◆ Exercise directions: Count the lines below containing "will"; state the number only.
▬▬▬▬▬▬
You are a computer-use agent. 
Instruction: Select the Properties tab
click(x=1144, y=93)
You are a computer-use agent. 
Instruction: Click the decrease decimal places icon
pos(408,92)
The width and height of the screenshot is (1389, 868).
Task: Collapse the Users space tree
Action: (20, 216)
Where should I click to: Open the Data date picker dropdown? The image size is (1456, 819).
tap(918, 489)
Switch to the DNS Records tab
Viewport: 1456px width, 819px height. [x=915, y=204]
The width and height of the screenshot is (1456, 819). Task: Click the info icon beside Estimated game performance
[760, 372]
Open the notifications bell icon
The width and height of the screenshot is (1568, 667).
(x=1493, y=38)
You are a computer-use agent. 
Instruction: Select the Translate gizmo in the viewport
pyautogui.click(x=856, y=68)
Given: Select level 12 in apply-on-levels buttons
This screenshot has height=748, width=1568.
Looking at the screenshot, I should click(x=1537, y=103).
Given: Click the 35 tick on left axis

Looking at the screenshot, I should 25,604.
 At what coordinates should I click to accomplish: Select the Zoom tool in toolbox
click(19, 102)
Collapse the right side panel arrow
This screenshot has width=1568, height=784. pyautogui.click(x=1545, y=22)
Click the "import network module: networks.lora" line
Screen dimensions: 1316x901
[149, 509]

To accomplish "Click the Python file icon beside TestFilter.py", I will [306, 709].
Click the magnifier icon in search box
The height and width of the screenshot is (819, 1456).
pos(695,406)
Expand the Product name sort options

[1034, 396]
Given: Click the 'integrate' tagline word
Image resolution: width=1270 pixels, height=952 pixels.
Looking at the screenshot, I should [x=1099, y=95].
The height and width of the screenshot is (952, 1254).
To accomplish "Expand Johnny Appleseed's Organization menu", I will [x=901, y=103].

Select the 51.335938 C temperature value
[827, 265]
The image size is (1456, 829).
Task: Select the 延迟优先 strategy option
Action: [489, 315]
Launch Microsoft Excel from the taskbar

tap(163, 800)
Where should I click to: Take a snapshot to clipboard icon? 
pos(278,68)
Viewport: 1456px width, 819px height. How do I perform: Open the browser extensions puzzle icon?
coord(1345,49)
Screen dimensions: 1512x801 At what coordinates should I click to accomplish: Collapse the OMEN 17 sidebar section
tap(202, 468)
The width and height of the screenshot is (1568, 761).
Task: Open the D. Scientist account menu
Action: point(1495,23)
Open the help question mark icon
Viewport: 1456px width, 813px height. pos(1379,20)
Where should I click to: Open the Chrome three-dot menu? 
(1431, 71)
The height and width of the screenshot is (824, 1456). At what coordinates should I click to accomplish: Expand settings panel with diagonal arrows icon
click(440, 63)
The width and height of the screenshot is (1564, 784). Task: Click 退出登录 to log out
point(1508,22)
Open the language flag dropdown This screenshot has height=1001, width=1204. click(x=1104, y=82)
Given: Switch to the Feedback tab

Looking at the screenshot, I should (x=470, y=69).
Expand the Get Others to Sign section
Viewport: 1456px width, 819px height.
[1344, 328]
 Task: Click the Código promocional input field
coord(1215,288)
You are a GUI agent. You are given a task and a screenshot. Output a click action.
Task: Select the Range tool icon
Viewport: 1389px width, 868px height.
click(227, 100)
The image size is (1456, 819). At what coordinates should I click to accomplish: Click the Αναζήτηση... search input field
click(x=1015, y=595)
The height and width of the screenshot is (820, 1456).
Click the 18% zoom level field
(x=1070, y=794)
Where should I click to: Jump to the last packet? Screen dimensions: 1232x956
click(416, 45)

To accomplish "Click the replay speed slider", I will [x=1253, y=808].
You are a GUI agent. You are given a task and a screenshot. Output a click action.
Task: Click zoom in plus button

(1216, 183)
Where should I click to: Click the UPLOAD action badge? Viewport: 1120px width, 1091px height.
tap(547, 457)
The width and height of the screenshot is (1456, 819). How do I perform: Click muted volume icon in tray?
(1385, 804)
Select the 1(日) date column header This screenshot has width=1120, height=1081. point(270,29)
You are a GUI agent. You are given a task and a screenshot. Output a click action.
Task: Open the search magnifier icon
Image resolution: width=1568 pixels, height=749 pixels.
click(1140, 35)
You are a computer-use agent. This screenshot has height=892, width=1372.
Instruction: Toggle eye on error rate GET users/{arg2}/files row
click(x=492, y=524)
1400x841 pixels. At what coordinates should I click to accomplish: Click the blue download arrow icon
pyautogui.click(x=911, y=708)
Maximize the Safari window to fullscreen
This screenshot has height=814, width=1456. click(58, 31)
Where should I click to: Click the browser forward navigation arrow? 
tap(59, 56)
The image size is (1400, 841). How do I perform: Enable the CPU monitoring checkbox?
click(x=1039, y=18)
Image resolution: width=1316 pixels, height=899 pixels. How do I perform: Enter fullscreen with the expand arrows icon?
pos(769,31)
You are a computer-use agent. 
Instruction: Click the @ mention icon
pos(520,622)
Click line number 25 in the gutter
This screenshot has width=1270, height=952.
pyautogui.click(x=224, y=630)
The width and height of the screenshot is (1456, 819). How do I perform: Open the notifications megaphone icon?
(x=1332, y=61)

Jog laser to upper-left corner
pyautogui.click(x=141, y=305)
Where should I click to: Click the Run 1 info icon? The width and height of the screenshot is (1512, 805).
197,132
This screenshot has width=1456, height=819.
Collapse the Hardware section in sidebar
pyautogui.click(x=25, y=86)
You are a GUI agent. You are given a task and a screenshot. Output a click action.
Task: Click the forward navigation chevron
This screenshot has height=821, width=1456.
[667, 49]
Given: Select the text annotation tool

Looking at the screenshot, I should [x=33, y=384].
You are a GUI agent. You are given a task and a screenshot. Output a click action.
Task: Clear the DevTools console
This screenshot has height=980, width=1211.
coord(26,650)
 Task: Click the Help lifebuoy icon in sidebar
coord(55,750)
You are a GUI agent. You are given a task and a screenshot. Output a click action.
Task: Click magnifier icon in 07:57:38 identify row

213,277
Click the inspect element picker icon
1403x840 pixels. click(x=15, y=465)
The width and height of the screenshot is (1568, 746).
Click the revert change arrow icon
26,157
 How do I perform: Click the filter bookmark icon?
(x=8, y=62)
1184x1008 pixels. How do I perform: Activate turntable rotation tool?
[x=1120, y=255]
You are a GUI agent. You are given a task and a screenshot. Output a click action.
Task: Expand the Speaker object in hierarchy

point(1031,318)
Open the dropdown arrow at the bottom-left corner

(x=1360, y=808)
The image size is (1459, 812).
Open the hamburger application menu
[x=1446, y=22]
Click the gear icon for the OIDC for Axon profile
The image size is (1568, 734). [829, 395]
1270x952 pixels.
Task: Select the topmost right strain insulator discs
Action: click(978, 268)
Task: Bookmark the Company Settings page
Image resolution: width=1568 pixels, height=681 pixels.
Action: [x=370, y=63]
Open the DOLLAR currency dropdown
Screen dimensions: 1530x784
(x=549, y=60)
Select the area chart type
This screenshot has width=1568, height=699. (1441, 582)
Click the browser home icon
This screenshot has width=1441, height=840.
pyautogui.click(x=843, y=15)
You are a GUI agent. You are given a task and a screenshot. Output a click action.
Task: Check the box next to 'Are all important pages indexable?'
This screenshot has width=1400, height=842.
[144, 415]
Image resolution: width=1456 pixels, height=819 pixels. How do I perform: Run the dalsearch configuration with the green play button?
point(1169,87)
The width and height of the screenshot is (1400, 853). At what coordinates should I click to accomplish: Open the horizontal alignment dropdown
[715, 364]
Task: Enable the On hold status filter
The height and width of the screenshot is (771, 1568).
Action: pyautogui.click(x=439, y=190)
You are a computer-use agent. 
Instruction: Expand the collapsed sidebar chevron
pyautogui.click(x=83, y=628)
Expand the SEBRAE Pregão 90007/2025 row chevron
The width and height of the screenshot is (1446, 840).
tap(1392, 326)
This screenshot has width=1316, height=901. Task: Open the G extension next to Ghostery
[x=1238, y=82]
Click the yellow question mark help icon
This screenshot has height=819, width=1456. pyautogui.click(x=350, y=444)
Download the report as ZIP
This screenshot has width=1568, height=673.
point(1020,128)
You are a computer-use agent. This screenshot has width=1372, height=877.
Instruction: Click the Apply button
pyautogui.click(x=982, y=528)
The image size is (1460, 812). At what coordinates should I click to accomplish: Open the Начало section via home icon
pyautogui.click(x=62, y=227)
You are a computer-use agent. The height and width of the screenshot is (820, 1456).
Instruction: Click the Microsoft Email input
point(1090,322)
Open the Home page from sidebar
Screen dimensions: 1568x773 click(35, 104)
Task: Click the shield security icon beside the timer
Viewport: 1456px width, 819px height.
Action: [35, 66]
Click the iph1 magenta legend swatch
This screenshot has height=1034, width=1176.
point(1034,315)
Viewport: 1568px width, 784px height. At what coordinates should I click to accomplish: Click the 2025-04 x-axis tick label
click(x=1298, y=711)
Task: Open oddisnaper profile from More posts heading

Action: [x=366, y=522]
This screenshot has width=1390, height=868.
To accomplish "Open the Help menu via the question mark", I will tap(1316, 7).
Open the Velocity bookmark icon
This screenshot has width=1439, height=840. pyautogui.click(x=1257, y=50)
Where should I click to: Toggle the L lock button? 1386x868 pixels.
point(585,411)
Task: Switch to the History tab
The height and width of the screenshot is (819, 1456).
▬▬▬▬▬▬
◆ Task response: 4